TASKS TO CARRY OUT
#1 The climate change essay below has a sentence beginning "Climate change is taking over territory". List every harm that sentence says climate change is causing.
#2 Continue the climate change essay below from its last sentence, in the same voice.

DOCUMENT SECTION
===
In all the hype about the election, laced with pseudo-entertainment from the latest “What did Trump do this time?” many of the real issues are getting lost. Climate Change is one of those issues. While given a brief mention by the Democrats and rampant denial by many Republicans, it is inarguably the most important issue of our time.
If the impending climate crisis is not mitigated, the quality of life to which we have become accustomed will not be available for anyone. Not the rich, certainly not the poor, who will be even more affected, not one nation over another, and not the animals, the plants, or the forests. It is a global crisis of epic proportions, unlike anything humanity has ever faced before.
Recently I read a horrifying article about a father who left his toddler daughter in a parked car on a hot day with the windows up. When he found her four hours later, still alive but dangerously overcooked, he put her in a swimming pool to cool her down, alas too late to save her precious life.
While this is the story of an idiotic and needless death, it struck me that it’s but a microcosm of what we are doing with humanity in general, in our failure to address climate change. If we wait until we need life support to take action, it will be too late.
While I don’t generally like war metaphors (war on drugs, war on poverty, and the oxymoron of war on terrorism) this must-read article by Bill McKibben, noted climate crisis activist, makes the point that climate change is actually making war on all of us at a level that can make ISIS look tame.
Climate change is taking over territory, killing humans and other species, ravaging farmland, destroying property, and spreading epidemic disease (such as Zika). Like the massive mobilization and retooling that was done in World War II, the same efforts need to be mobilized for this climate induced World War III if we are to survive its continued onslaughts.
===
RECORDS
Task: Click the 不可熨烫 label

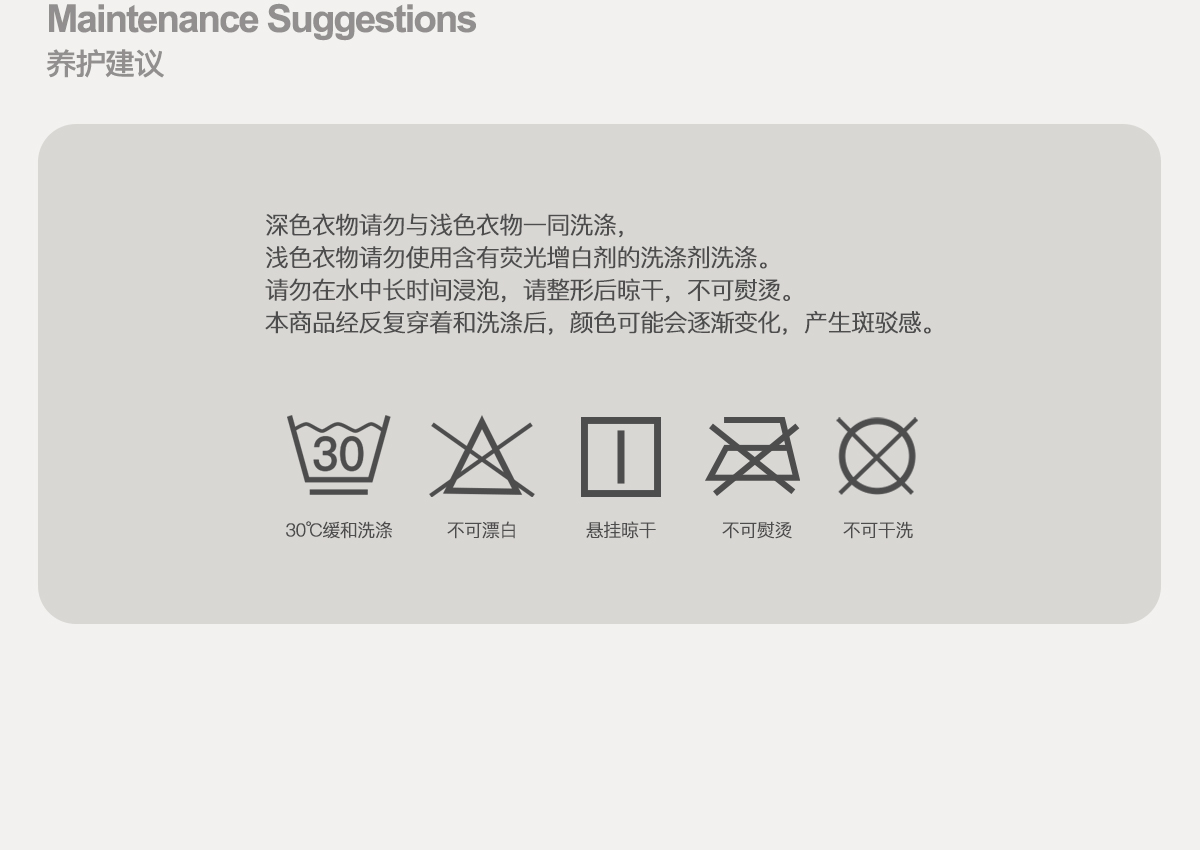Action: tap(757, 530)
===
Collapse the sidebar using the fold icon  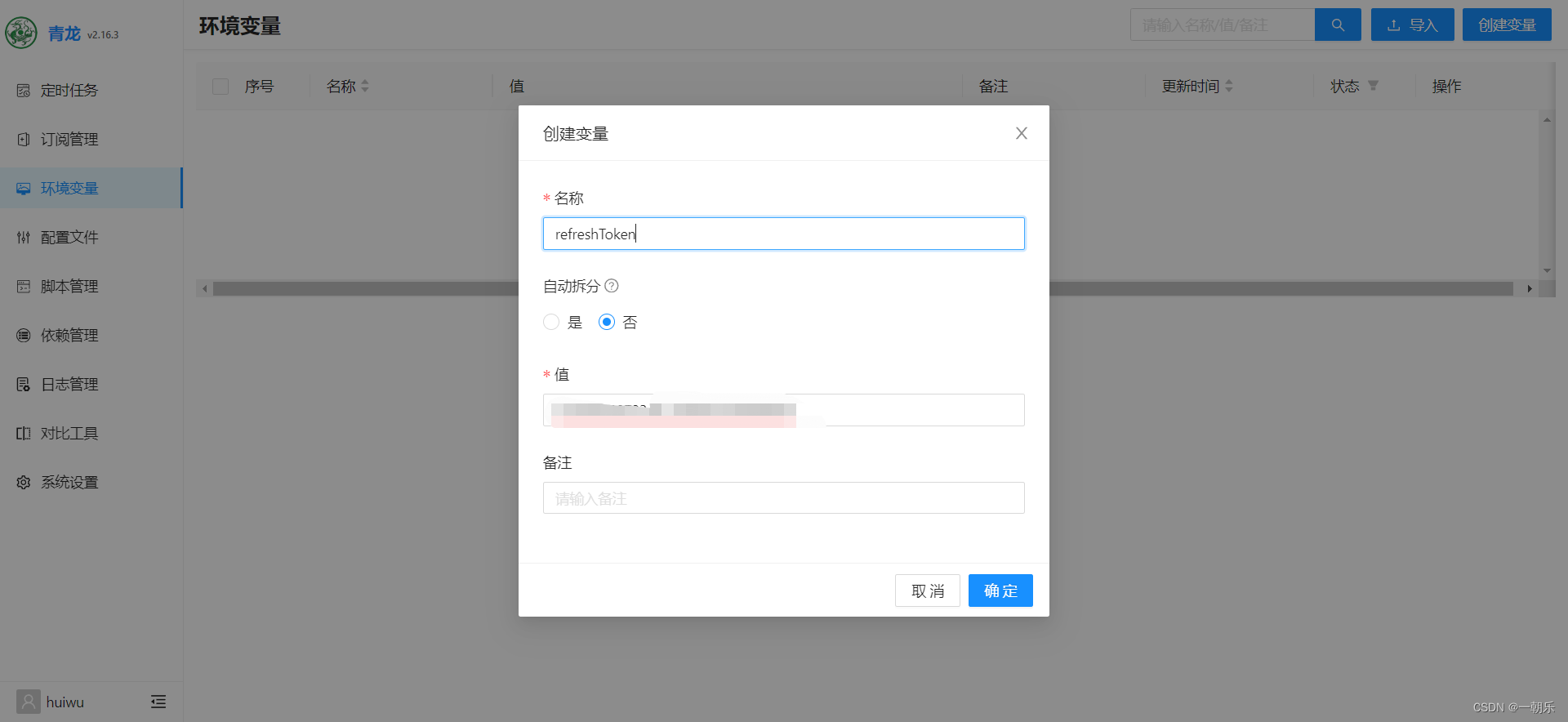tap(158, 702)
===
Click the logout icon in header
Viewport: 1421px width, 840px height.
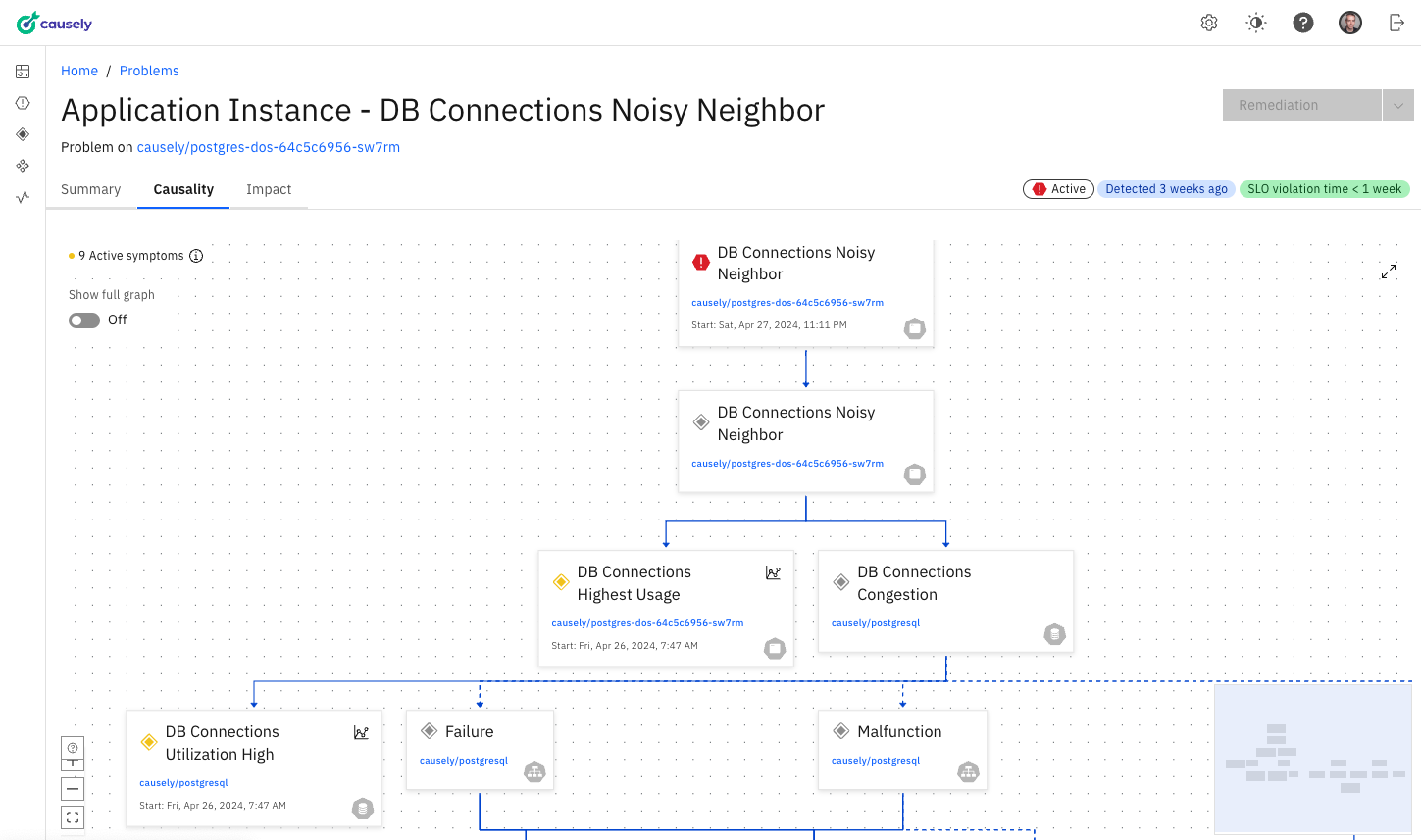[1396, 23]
===
RESPONSES
#1
- Taking over territory
- Killing humans and other species
- Ravaging farmland
- Destroying property
- Spreading epidemic disease (such as Zika)

#2
“In every war, there are very real tipping points, past which victory, or even a draw, will become impossible. And when the enemy manages to decimate some of the planet’s oldest and most essential physical features—a polar ice cap, say, or the Pacific’s coral reefs—that’s a pretty good sign that a tipping point is near. In this war that we’re in—the war that physics is fighting hard, and that we aren’t—winning slowly is exactly the same as losing.” —Bill McKibben
For better or worse, facing a common enemy has always united a people. But this time the enemy is not a foreign nation, tribe, race, religion, or gender. This enemy is not something we can combat with boots on the ground, superior air strikes, or better weapons. It is not an enemy we can kill but a severe challenge that we need to solve.
But it is an enemy that can unite humanity in a common task, overriding our differences to battle an even bigger threat. It might just be the perfect enemy to bring humanity to its next level of cooperation.
Bill McKibben says it better than I can, so I encourage you to read this article and pass it on.
Whether we know it or not, we’ve all been drafted.